What most companies are doing now is simply “starving investment” in the LMS so they can spend their money on learning experience platforms, new content libraries, advanced VR and microlearning systems, and tools that help people share video and other types of information, collaborate and implement performance support. Products such as WalkMe, EnableNow and GuideMe, as well as tools such as Axonify and Qstream, can deliver training “as needed” without an LMS, giving L&D leaders the option to shift their investments.
Often now when an LMS renewal contract comes up, companies seriously negotiate lower prices or even look at alternative systems. I don’t predict the end of big systems like Saba, SumTotal, SAP or any other LMS vendor overnight. But it’s apparent to me (and to them) that if they don’t advance their technologies to meet market expectations and trends, their new business will start to significantly slow down.
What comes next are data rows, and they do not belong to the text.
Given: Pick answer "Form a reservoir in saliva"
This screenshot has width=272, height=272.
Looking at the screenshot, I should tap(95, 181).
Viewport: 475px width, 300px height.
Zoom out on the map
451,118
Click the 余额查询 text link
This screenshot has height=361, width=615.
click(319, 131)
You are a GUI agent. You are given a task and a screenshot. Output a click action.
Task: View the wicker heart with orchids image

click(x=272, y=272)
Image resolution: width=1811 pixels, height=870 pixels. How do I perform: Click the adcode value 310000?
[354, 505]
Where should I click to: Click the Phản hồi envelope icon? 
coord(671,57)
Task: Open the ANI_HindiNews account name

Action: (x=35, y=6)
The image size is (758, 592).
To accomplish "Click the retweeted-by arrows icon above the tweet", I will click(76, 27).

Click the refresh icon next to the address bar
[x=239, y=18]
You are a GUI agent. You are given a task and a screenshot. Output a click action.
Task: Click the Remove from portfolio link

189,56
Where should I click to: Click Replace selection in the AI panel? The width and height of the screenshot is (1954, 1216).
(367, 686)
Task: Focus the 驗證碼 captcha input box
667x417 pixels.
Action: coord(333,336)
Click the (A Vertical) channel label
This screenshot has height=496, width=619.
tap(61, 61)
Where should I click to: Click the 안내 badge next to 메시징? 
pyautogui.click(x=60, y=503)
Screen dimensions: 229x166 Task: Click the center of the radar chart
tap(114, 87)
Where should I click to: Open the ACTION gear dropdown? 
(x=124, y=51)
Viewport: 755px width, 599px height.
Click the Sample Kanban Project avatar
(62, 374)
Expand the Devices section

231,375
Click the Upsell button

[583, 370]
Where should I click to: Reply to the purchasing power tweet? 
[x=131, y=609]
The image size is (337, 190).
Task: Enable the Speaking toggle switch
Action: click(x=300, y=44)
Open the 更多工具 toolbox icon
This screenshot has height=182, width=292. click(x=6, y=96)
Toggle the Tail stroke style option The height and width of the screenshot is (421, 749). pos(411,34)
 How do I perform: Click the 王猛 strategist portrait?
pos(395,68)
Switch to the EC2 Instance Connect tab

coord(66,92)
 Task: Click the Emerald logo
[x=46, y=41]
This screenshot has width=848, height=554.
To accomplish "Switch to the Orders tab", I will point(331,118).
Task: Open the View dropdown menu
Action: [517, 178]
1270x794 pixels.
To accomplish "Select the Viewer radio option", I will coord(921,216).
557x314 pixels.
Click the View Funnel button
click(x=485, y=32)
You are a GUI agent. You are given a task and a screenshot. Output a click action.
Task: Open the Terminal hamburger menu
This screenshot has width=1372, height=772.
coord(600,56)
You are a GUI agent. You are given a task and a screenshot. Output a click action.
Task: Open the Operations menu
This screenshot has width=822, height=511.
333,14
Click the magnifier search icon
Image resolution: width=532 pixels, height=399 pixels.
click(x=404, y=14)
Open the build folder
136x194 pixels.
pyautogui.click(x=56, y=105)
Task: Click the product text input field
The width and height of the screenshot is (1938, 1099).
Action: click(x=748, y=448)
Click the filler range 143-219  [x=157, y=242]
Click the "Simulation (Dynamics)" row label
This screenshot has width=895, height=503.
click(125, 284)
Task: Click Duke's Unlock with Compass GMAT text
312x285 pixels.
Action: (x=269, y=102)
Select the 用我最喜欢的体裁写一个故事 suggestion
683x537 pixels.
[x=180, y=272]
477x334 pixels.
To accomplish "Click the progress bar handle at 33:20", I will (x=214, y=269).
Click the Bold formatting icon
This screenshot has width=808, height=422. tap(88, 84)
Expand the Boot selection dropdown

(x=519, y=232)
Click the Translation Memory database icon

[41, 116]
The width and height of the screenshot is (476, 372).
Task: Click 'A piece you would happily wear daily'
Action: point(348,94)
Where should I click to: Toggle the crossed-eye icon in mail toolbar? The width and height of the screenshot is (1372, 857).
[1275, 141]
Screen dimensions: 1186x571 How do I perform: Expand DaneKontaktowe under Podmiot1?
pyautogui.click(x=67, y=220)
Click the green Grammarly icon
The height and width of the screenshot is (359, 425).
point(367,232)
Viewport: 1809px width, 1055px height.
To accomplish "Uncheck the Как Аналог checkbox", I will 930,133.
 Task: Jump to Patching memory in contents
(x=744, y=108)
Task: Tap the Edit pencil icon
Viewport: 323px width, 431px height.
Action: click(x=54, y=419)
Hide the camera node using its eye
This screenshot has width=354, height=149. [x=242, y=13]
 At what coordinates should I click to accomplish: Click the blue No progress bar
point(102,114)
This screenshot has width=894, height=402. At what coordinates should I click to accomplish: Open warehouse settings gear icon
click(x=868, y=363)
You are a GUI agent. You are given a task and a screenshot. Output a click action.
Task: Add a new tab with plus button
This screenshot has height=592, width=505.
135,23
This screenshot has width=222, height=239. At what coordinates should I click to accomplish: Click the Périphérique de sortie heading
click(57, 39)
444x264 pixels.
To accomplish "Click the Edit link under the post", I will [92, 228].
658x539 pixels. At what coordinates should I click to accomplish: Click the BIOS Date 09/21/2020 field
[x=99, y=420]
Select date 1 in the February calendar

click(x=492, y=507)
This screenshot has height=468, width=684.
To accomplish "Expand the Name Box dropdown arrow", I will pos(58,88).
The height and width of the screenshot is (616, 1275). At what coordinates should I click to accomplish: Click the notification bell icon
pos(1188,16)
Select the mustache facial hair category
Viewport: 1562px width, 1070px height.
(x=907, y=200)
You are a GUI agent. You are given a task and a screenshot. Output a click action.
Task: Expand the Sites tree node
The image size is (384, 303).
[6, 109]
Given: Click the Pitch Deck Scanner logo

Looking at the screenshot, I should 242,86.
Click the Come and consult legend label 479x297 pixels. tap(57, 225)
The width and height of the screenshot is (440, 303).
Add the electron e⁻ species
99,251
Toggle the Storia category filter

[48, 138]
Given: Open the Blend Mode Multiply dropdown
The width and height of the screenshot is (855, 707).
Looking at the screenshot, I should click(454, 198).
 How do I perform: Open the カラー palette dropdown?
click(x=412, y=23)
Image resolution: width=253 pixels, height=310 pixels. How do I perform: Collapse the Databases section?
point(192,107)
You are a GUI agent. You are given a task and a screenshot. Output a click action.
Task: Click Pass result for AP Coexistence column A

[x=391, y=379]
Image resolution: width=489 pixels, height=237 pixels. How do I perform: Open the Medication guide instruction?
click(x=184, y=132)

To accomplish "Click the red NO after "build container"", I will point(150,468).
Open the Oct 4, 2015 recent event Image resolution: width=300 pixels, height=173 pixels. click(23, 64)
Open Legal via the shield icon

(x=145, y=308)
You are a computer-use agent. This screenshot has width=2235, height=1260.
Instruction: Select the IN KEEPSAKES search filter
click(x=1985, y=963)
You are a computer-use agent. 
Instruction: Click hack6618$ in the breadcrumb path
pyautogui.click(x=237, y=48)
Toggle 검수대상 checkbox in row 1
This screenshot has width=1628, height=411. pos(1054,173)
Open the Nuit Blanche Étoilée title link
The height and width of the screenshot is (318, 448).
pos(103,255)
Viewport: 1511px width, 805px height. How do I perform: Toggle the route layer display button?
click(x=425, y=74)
I’m a conservative buyer of technology myself, so I never recommend companies buy unproven tools when their business continuity is at stake. However, when new technologies emerge that provide clear value, companies have to shift their investments.
I use the analogy of mainframe computers, which are still a multibillion-dollar business — just not a growing IT market segment. Similarly, I believe the LMS is on its way to becoming a back-office server, more integrated into HCM over time.
Let’s all get excited about the new world of learning, which I call “learning in the flow of work.” That’s where this world is going, and that’s where the new investment will be.